## AVAILABLE RECORDS:
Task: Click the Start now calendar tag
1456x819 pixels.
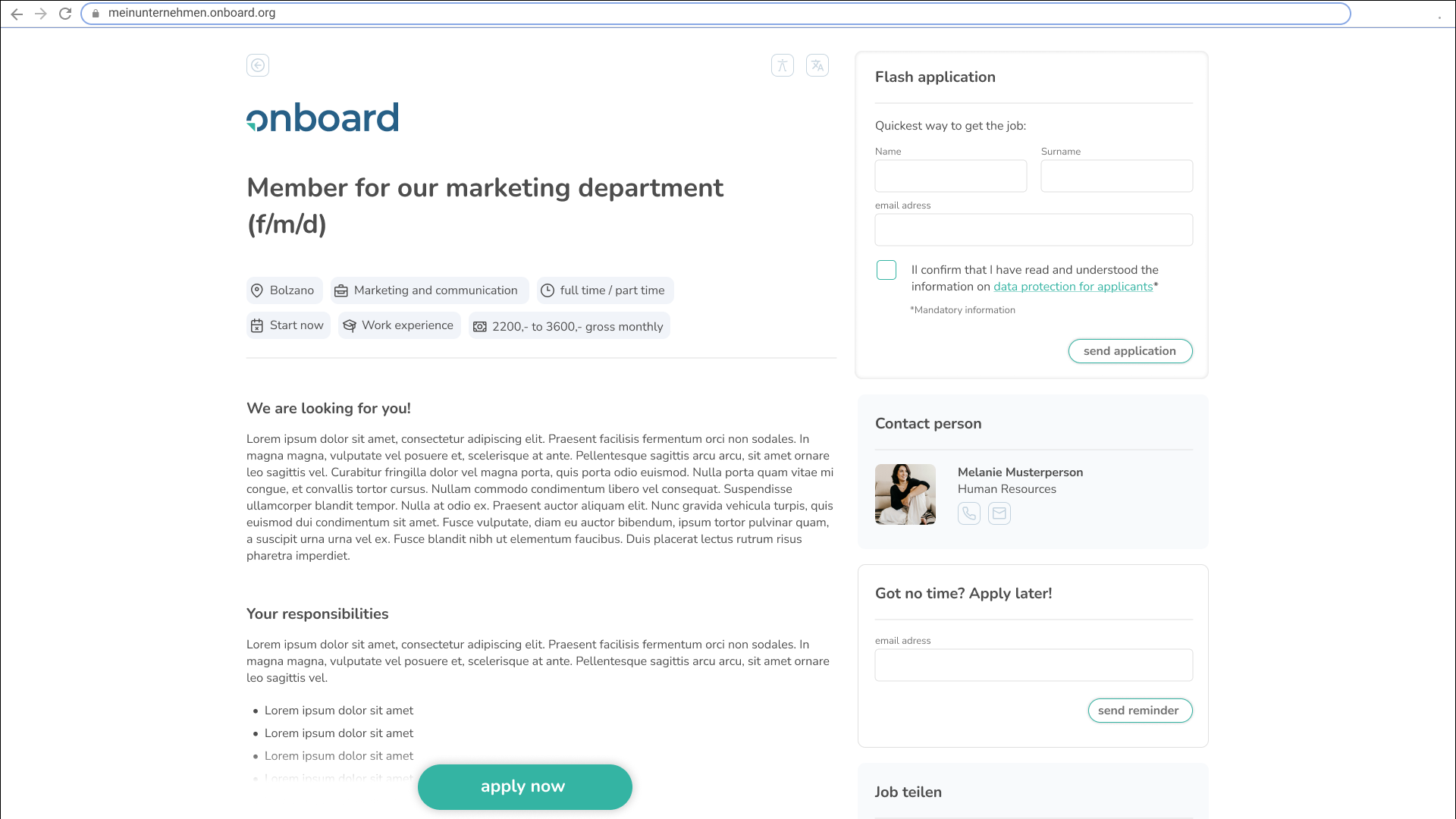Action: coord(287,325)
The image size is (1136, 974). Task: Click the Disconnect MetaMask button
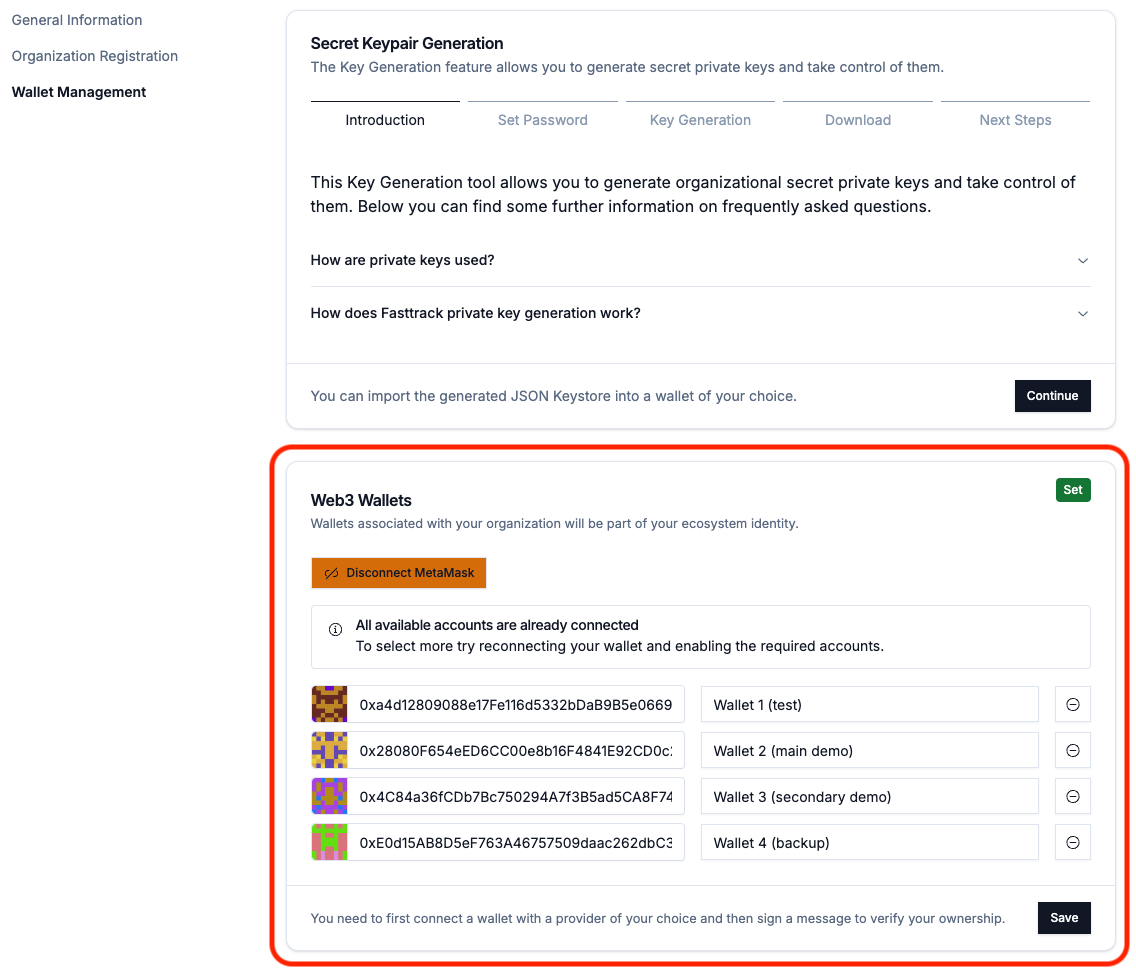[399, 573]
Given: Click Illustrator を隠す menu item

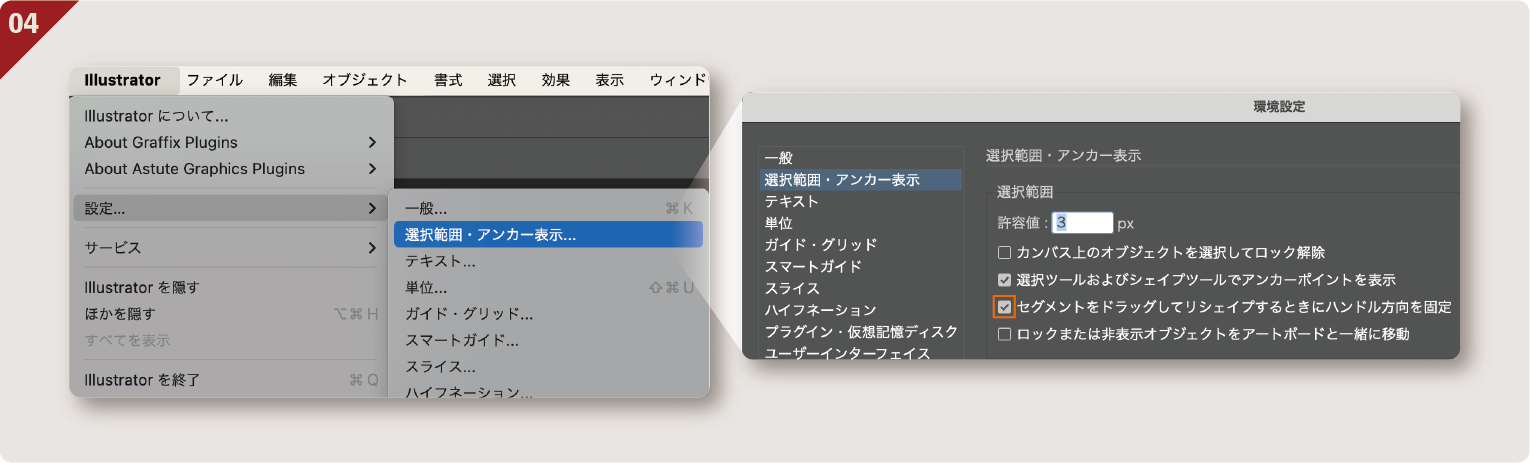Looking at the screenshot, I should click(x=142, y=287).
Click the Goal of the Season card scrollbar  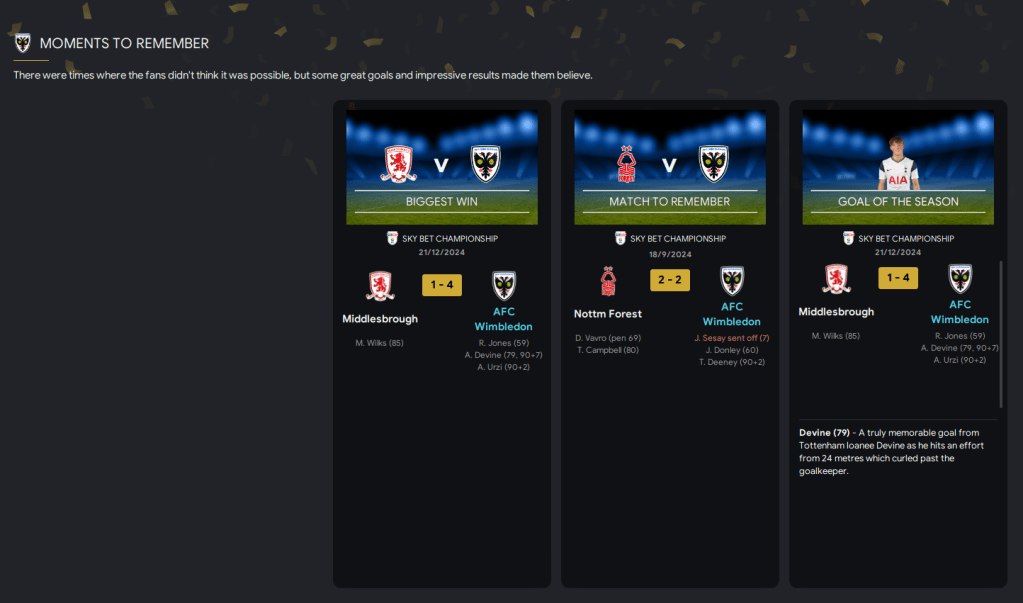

## TO BE DONE:
Extract every line of the listing above verbatim, omitting the pictures.

## COMPLETE RESPONSE:
Task: Click the Start now calendar tag
1456x819 pixels.
Action: coord(287,325)
The image size is (1136, 974). Task: Click the Disconnect MetaMask button
[399, 573]
Given: Click Illustrator を隠す menu item

Looking at the screenshot, I should click(x=142, y=287).
Click the Goal of the Season card scrollbar  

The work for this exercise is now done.